Paraneoplastic neurologic findings, including cerebellar ataxia or opsoclonus/myoclonus, are rare in children with neuroblastoma. Opsoclonus/myoclonus syndrome is frequently associated with pervasive and permanent neurologic and cognitive deficits, including psychomotor retardation. Neurologic dysfunction is most often a presenting symptom but may arise long after removal of the tumor.[34,35,36]
Patients who present with opsoclonus/myoclonus syndrome often have neuroblastomas with favorable biological features and are likely to survive, though tumor-related deaths have been reported.
The opsoclonus/myoclonus syndrome appears to be caused by an immunologic mechanism that is not yet fully defined.[34,37] The primary tumor is typically diffusely infiltrated with lymphocytes.
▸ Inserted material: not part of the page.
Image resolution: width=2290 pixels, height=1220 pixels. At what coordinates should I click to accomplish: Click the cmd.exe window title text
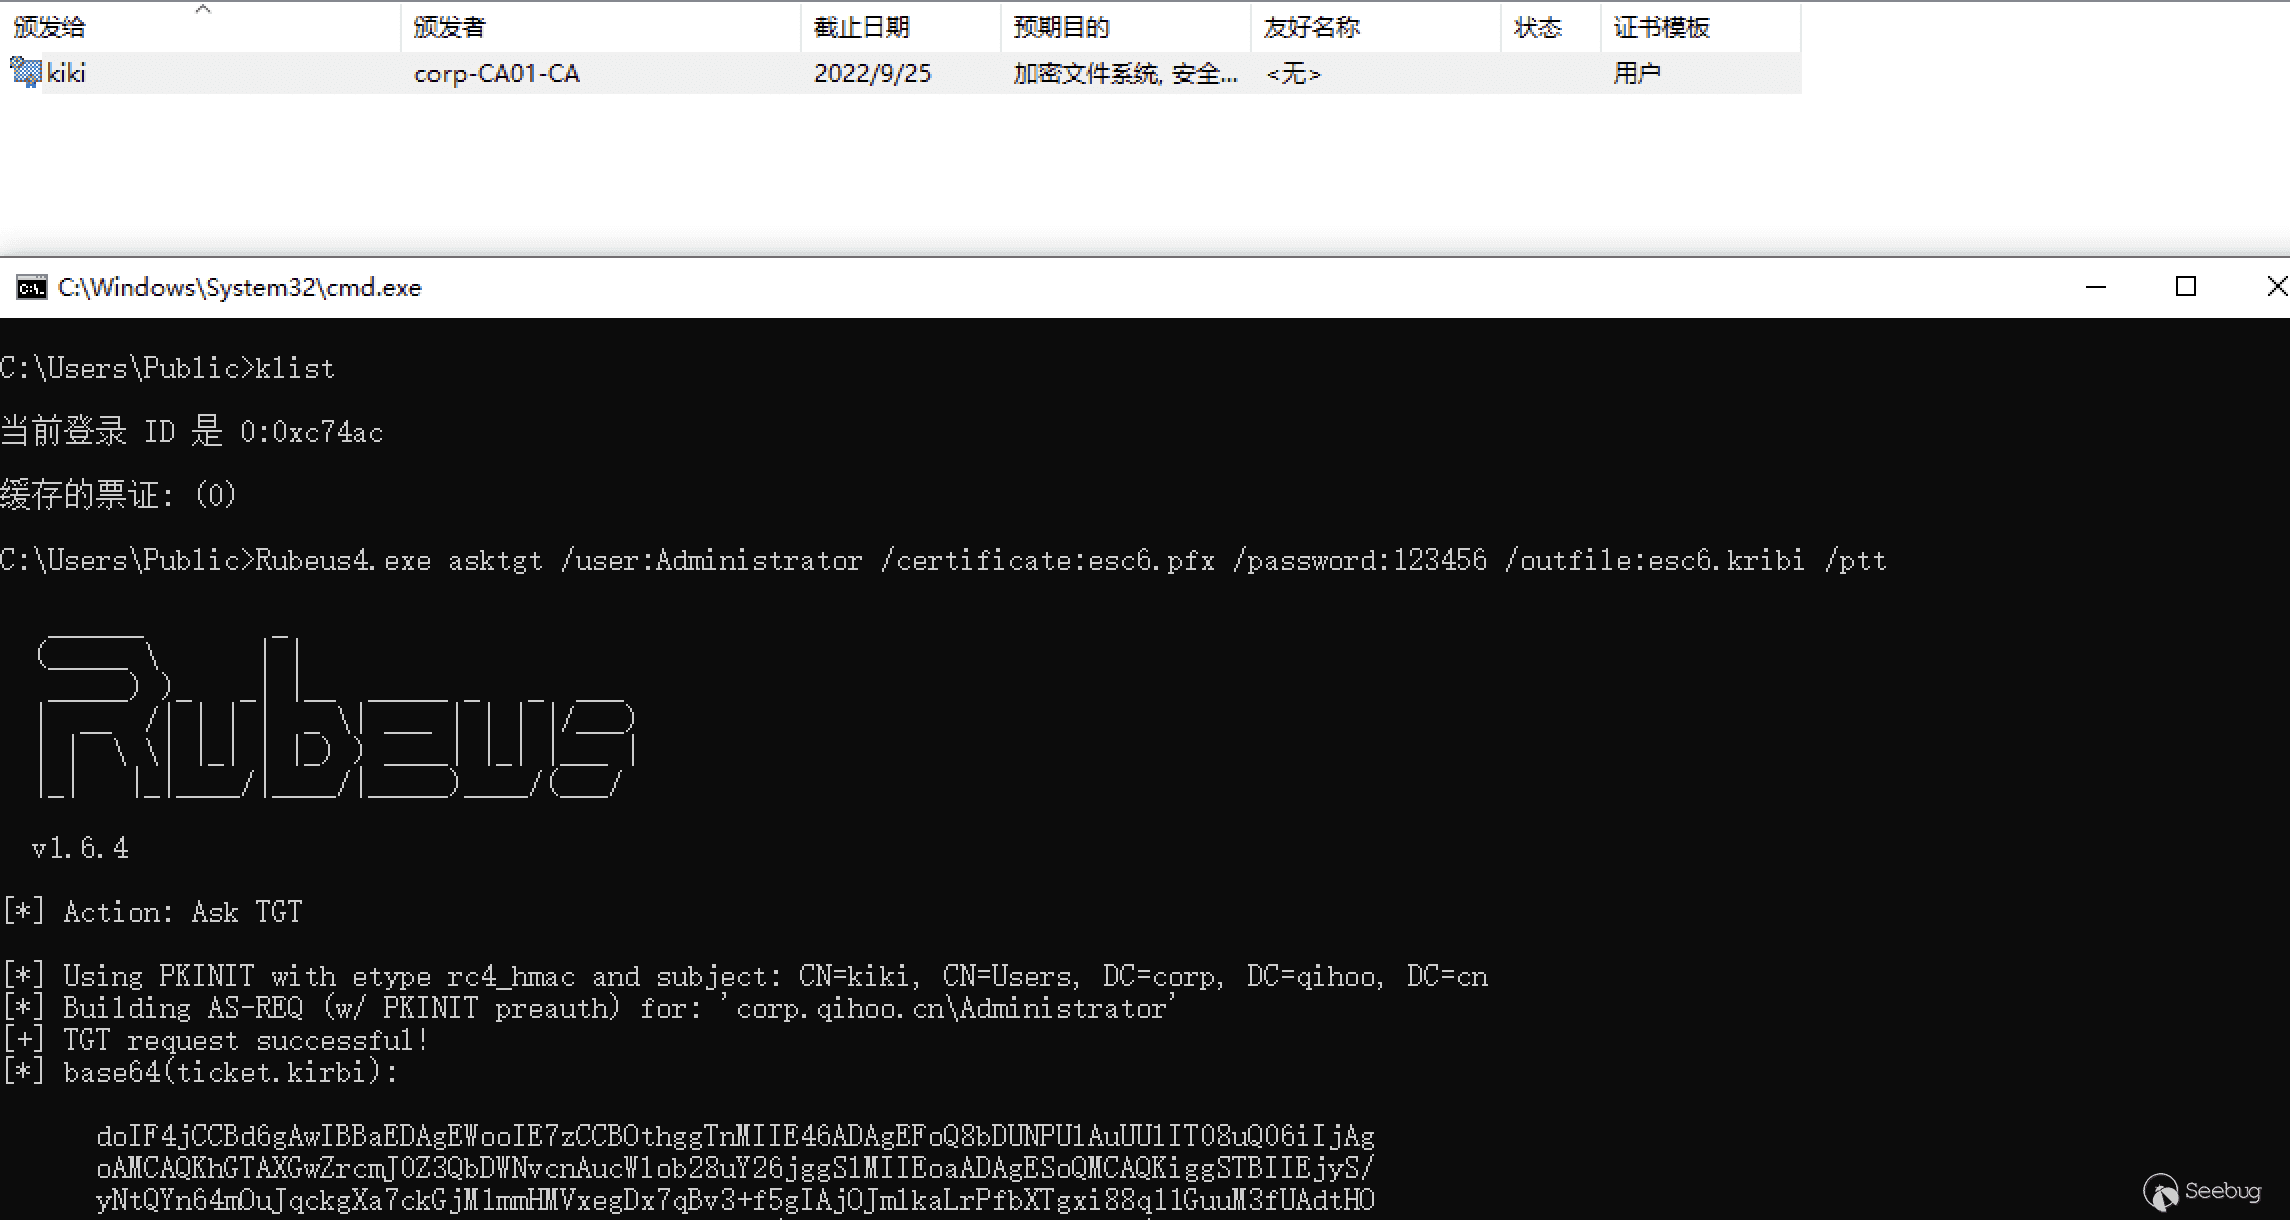tap(240, 288)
Some patients may clinically respond to removal of the neuroblastoma, but improvement may be slow and partial; symptomatic treatment is often necessary. Adrenocorticotropic hormone or corticosteroid treatment is thought to be effective, but some patients do not respond to corticosteroids.[35,37] Various drugs, plasmapheresis, intravenous gamma globulin, and rituximab have been reported to be effective in selected cases.[35,39,40,41] The long-term neurologic outcome may be superior in patients treated with chemotherapy, possibly because of its immunosuppressive effects.[33,39]
Diagnostic evaluation of neuroblastoma includes the following:
Metaiodobenzylguanidine (mIBG) scan.[42,43]
Imaging of the primary tumor mass: This is generally accomplished by computed tomography or magnetic resonance imaging (MRI) with contrast. Paraspinal tumors that might threaten spinal cord compression are imaged using MRI.
Urine catecholamine metabolites: Urinary excretion of the catecholamine metabolites vanillylmandelic acid (VMA) and homovanillic acid (HVA) per mg of excreted creatinine is measured before therapy. Collection of urine for 24 hours is not needed. If elevated, these markers can be used to determine the persistence of disease.
Serum catecholamines are not routinely used in the diagnosis of neuroblastoma except in unusual circumstances.
Biopsy: Tumor tissue is often needed to obtain all the biological data required for risk-group assignment and subsequent treatment stratification in current Children's Oncology Group (COG) clinical trials. There is an absolute requirement for tissue biopsy to determine the International Neuroblastoma Pathology Classification (INPC). In the risk/treatment group assignment schema for COG studies, INPC has been used to determine treatment for patients with stage 3 disease, stage 4S disease, and patients aged 18 months or younger with stage 4 disease. Additionally, a significant number of tumor cells are needed to determine MYCN copy number, DNA index, and 11q and 1p loss of heterozygosity. For patients older than 18 months with stage 4 disease, bone marrow with extensive tumor involvement combined with elevated catecholamine metabolites may be adequate for diagnosis and assigning risk/treatment group; however, INPC cannot be determined from tumor metastatic to bone marrow. Testing for MYCN amplification and 1p/11q loss of heterozygosity may be successfully performed on involved bone marrow if there is at least 30% to 40% tumor involvement.
In rare cases, neuroblastoma can be discovered prenatally by fetal ultrasonography. Management recommendations are evolving with regard to the need for immediate diagnostic biopsy in infants aged 6 months and younger with suspected neuroblastoma tumors that are likely to spontaneously regress. Biopsy was not required for infants entered into a COG study of expectant observation of small adrenal masses in neonates, and 81% avoided undergoing any surgery at all. In a German clinical trial, 25 infants aged 3 months and younger with presumed neuroblastoma were observed without biopsy for periods of 1 to 18 months before biopsy or resection. There were no apparent ill effects of the delay.